This exercise calls for every record to be set down again, exactly and in full.

[Input]

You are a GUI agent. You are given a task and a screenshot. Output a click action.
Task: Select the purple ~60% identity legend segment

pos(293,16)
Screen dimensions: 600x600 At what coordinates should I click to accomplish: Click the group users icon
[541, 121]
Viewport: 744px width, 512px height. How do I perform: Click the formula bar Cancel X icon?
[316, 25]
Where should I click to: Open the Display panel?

[/Input]

**Written solution**.
You are a GUI agent. You are given a task and a screenshot. Output a click action.
Task: Select the purple ~60% identity legend segment

pos(293,16)
Screen dimensions: 600x600 At what coordinates should I click to accomplish: Click the group users icon
[541, 121]
Viewport: 744px width, 512px height. How do I perform: Click the formula bar Cancel X icon?
[316, 25]
Where should I click to: Open the Display panel?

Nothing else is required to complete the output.